W kinie siedziałam rozczarowana samą sobą, bo oczywiście nie filmem, mając w głowie, że film jest tylko inspirowany prawdziwymi zdarzeniami, które zapewne odnoszą się do Zdzisława Marchwickiego, a w moim domu leży książka, napisana przez Przemysława Semczuka, odnosząca się właśnie do tej historii. Książka, której niestety jeszcze nie przeczytałam, choć bardzo chciałam, ale brak czasu mi na to jeszcze nie pozwolił. Pozycję zatytułowaną Wampir z Zagłębia  przedstawia prawdziwą historię, poznaną z akt, rozmów, badań poświęconych tematowi przez autora. Przejęcie wynikające z faktu, że jeszcze jej nie przeczytałam, bo po prostu nie zdążyłam. Książkę zakupiłam na tegorocznym festiwalu kryminalnym Granda. Siedziałam i oglądałam, a głowie miałam myśli dotyczące słuszności wyroku. Świadomość, że mógł stracić życie człowiek zupełnie niewinny, nie napawa optymizmem. Co czuł, myślał, gdy słuchał wyroku. A możliwe, że to w ogóle nie był on. Tego się już nie dowiemy, ale jest to straszne i dość dołujące. Nie mogę się doczekać, kiedy przeczytam tę książkę. Wam polecam i książkę i film.
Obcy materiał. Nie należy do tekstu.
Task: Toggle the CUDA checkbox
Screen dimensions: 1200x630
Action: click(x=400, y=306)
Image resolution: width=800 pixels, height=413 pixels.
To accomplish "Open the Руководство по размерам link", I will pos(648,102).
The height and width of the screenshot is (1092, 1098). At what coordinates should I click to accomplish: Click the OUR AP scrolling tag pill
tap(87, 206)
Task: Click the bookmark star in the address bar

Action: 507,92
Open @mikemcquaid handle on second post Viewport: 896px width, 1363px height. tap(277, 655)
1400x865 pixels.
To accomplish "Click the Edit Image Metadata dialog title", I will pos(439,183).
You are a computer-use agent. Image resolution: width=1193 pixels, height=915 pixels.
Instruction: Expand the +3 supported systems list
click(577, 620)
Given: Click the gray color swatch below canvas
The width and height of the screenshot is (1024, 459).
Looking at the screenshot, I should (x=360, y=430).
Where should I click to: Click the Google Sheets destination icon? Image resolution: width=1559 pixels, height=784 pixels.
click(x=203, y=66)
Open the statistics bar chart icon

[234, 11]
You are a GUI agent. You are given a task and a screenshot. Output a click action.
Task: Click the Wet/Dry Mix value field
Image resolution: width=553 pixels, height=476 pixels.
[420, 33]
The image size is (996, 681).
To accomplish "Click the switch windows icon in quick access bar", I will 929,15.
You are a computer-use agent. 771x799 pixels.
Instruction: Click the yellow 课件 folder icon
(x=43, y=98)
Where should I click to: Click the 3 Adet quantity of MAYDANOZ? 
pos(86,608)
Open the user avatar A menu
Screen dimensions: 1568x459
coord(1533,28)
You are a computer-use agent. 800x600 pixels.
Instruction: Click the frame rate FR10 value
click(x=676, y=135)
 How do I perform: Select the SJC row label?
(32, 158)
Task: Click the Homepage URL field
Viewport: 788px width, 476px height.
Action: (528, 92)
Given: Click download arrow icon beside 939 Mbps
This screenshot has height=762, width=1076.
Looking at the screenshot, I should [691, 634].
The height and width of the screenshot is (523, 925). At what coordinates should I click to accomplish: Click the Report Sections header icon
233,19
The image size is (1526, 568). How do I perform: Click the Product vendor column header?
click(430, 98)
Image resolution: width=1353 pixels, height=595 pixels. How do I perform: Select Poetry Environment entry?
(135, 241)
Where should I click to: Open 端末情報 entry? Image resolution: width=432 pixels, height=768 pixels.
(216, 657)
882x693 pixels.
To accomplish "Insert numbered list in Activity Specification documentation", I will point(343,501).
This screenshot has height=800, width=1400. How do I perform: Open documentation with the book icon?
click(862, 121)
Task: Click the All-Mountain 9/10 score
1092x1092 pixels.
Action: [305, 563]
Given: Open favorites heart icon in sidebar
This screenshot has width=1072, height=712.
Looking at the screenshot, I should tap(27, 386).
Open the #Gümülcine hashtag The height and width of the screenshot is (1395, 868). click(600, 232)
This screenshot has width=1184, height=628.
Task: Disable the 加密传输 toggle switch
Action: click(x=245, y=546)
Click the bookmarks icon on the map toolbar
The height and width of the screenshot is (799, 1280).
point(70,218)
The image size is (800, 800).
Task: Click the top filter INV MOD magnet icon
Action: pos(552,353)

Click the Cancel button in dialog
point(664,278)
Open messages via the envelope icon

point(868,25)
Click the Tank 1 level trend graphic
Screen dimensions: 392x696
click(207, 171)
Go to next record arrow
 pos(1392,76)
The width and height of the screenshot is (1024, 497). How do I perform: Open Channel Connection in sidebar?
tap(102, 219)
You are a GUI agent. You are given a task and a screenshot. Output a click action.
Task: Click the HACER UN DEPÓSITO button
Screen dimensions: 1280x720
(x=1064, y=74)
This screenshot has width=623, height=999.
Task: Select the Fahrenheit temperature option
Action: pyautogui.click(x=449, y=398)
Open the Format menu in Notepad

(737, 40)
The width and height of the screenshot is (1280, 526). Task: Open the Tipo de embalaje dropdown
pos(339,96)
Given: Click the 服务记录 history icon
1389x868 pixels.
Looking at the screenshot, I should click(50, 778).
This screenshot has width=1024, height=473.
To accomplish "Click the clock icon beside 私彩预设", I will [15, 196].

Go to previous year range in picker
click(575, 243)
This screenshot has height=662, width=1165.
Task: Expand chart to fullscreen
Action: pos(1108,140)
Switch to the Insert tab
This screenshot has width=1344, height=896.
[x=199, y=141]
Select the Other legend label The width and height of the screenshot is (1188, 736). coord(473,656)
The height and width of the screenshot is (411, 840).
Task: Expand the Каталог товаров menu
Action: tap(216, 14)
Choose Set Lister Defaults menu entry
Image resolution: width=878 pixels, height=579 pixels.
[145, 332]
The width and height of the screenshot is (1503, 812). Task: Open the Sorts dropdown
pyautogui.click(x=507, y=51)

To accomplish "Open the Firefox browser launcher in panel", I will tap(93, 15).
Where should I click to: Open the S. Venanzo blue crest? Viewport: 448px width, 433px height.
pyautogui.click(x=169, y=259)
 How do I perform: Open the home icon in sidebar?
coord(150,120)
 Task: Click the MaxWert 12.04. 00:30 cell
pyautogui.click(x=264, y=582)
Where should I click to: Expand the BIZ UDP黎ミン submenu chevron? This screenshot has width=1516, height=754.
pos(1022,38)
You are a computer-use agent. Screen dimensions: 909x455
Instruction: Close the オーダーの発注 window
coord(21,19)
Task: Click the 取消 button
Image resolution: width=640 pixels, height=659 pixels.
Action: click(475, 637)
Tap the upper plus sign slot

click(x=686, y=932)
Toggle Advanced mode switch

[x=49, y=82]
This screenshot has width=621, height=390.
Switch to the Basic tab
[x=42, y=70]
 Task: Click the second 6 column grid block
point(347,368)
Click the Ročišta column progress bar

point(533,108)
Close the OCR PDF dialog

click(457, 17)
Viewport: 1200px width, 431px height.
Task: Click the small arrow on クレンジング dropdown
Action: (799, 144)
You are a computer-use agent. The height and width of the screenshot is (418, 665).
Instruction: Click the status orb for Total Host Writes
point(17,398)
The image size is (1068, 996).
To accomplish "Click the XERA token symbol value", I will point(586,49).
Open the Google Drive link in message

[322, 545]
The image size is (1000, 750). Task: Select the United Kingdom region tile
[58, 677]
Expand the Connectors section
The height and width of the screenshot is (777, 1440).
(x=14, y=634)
Wampir z Zagłębia - Przemysław Semczuk

Wampir z Zagłębia – Przemysław Semczuk

Na uznanie zasługuje odtwórca roli Kalickiego – Arkadiusz Jakubik. Rola bardzo dobrze zagrana, gdy trzeba było wcielał się w rolę podejrzanego chłód i bezwzględność nie znikała z jego twarzy. Zupełnie innym człowiekiem stawał się będąc po prostu ojcem, jeszcze innym był mężem i kumplem. Wyśmienite wpasowanie się każdą z ról. Odtwórca głównej roli Mirosław Janiszewski z wyglądu przypomina samego Marchwickiego. Przypadek czy celowościowe działanie? Nie mam pojęcia. Nie przeszkadzało to w ogólnym odbiorze.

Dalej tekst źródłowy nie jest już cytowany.